Required work – Repeat the records. Leave nothing out.

────────

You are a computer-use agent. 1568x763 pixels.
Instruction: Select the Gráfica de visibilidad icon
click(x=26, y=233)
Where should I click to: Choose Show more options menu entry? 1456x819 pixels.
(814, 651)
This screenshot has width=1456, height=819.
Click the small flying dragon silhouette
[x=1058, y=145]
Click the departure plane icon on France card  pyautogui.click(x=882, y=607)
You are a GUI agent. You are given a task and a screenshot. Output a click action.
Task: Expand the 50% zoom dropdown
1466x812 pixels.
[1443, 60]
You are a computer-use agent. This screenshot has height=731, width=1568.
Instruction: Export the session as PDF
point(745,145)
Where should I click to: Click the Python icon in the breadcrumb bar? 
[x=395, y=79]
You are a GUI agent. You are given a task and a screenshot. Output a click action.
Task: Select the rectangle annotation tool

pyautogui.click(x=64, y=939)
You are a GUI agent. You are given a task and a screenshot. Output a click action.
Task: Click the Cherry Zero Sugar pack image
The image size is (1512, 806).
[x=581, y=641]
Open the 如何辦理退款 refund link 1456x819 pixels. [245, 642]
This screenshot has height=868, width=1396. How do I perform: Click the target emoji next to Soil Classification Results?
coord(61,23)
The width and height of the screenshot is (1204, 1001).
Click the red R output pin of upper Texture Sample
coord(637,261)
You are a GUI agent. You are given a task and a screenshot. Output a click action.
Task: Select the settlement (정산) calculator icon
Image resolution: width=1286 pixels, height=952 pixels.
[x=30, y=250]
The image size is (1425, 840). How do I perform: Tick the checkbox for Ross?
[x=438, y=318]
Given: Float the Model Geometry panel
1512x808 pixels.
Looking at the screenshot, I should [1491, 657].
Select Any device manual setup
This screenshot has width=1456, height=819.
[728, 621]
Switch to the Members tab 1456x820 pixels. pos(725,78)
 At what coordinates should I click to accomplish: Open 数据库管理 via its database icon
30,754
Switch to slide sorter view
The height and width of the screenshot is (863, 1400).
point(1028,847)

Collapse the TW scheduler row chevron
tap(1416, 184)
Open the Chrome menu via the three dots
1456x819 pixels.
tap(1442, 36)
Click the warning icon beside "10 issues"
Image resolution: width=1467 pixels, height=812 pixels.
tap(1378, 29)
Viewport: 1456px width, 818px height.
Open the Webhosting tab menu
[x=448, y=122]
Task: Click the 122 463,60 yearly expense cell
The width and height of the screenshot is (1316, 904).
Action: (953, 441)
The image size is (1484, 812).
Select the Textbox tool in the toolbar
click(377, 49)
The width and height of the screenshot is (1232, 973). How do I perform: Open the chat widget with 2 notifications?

────────

Result of this task –
You are a computer-use agent. 1568x763 pixels.
Instruction: Select the Gráfica de visibilidad icon
click(x=26, y=233)
Where should I click to: Choose Show more options menu entry? 1456x819 pixels.
(814, 651)
This screenshot has width=1456, height=819.
Click the small flying dragon silhouette
[x=1058, y=145]
Click the departure plane icon on France card  pyautogui.click(x=882, y=607)
You are a GUI agent. You are given a task and a screenshot. Output a click action.
Task: Expand the 50% zoom dropdown
1466x812 pixels.
[1443, 60]
You are a computer-use agent. This screenshot has height=731, width=1568.
Instruction: Export the session as PDF
point(745,145)
Where should I click to: Click the Python icon in the breadcrumb bar? 
[x=395, y=79]
You are a GUI agent. You are given a task and a screenshot. Output a click action.
Task: Select the rectangle annotation tool

pyautogui.click(x=64, y=939)
You are a GUI agent. You are given a task and a screenshot. Output a click action.
Task: Click the Cherry Zero Sugar pack image
The image size is (1512, 806).
[x=581, y=641]
Open the 如何辦理退款 refund link 1456x819 pixels. [245, 642]
This screenshot has height=868, width=1396. How do I perform: Click the target emoji next to Soil Classification Results?
coord(61,23)
The width and height of the screenshot is (1204, 1001).
Click the red R output pin of upper Texture Sample
coord(637,261)
You are a GUI agent. You are given a task and a screenshot. Output a click action.
Task: Select the settlement (정산) calculator icon
Image resolution: width=1286 pixels, height=952 pixels.
[x=30, y=250]
The image size is (1425, 840). How do I perform: Tick the checkbox for Ross?
[x=438, y=318]
Given: Float the Model Geometry panel
1512x808 pixels.
Looking at the screenshot, I should [1491, 657].
Select Any device manual setup
This screenshot has width=1456, height=819.
[728, 621]
Switch to the Members tab 1456x820 pixels. pos(725,78)
 At what coordinates should I click to accomplish: Open 数据库管理 via its database icon
30,754
Switch to slide sorter view
The height and width of the screenshot is (863, 1400).
point(1028,847)

Collapse the TW scheduler row chevron
tap(1416, 184)
Open the Chrome menu via the three dots
1456x819 pixels.
tap(1442, 36)
Click the warning icon beside "10 issues"
Image resolution: width=1467 pixels, height=812 pixels.
tap(1378, 29)
Viewport: 1456px width, 818px height.
Open the Webhosting tab menu
[x=448, y=122]
Task: Click the 122 463,60 yearly expense cell
The width and height of the screenshot is (1316, 904).
Action: (953, 441)
The image size is (1484, 812).
Select the Textbox tool in the toolbar
click(377, 49)
The width and height of the screenshot is (1232, 973). How do I perform: Open the chat widget with 2 notifications?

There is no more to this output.